start Document extract

It’s common for infrastructure engineers to put their web servers in a private subnet to protect them from the outside world. An ELB sits in a public subnet and acts as a middleman for the traffic headed to the web servers. The web servers’ responses return to the browser through the http connection the ELB established. If the web servers were in a public subnet, but still had an ELB in front of them, the interaction wouldn’t be much different.
But there’s an important aspect to keep in mind: if the web servers in a private subnet have to initiate a request (to S3, for instance), their request will have to be routed to the outside world through a NAT. And that can have a big impact on performance.
We were fortunate to have the ability to run some significant simulations and compare the performance of “public” web servers and “private” web servers. Our use case requires us to download a file from S3, decrypt it, and return it to the browser. We collect metrics all over the place, but the one we’re focused on most in this simulation is what we call localization time: the time it takes us to issue a GET request to S3 and save the file to disk.
It’s fairly well known that Amazon doesn’t guarantee that every file will be downloaded lickety-split from S3. We know that some times, some files will appear to come to us slowly. So we track that: how often does it take more than 1 second to localize a file?
Notice that in Figure 1 there are many times that there are no files that took more than 1 second to download in the public subnet, while it almost always happens in the private subnet.
Here in Figure 2 we can see that the average amount of time it takes to localize a file is noticeably different between the private and public subnets. First, there is significantly more variation in localization times in the private subnet than in the public subnet. Second, if we trimmed off the outliers from the private subnet, its localization times would still be higher than in the public subnet.
Now, does this matter?
To us, it’s an emphatic yes! Our bread-and-butter is all about serving up files that live in S3 (which for security reasons we can’t expose directly to our users). These delays are more than we are able to tolerate. To you, the answer might be no. Either way, it is valuable to know that your NAT server can introduce noticeable performance degradations.

end Document extract

Goal A → Can you rewrite the subnet article from "But there’s an" up to and including "impact on performance.", putting "NAT instance" in place of "NAT"?
Goal B → Could you write the next part of the subnet article, starting after its final sentence?
The data that comes next is from a separate source, unrelated to the subnet article.

start Stored data

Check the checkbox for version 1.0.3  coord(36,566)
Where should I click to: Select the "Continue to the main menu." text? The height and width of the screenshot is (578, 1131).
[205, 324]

end Stored data

Right answer A →
But there’s an important aspect to keep in mind: if the web servers in a private subnet have to initiate a request (to S3, for instance), their request will have to be routed to the outside world through a NAT instance. And that can have a big impact on performance.

Right answer B →
EDIT: March 24, 2015 at 1:30pm
Some folks on reddit brought up the question of how the NAT server itself is performing. It’s a fantastic question. I have a two-fold response.
First, that’s pretty much the question I hope people ask when they read this article … not just about our NAT server, but more importantly, theirs. The NAT server(s) need just as much TLC as any other. The fact that AWS offers to set it up for you increases the likelihood that you’re going to forget about it.
Second, I totally should have put our NAT server stats in here. So I’m adding them now. Our NAT servers are m3.large instances.
It’s clear from this graph that our NAT servers are able to support considerably more traffic than our simulation is creating. So it’s not network throughput that’s slowing us down.
So how about CPU load? The 1-minute CPU load average didn’t exceed 0.25 during the time the simulation was running.
And memory usage? Memory usage stayed static at 750 megabytes used per box, with 3 gigabytes free.
No disk activity was happening during the simulation. So iowait won’t show us anything useful; neither will inode usage, or any other disk measurement for that matter.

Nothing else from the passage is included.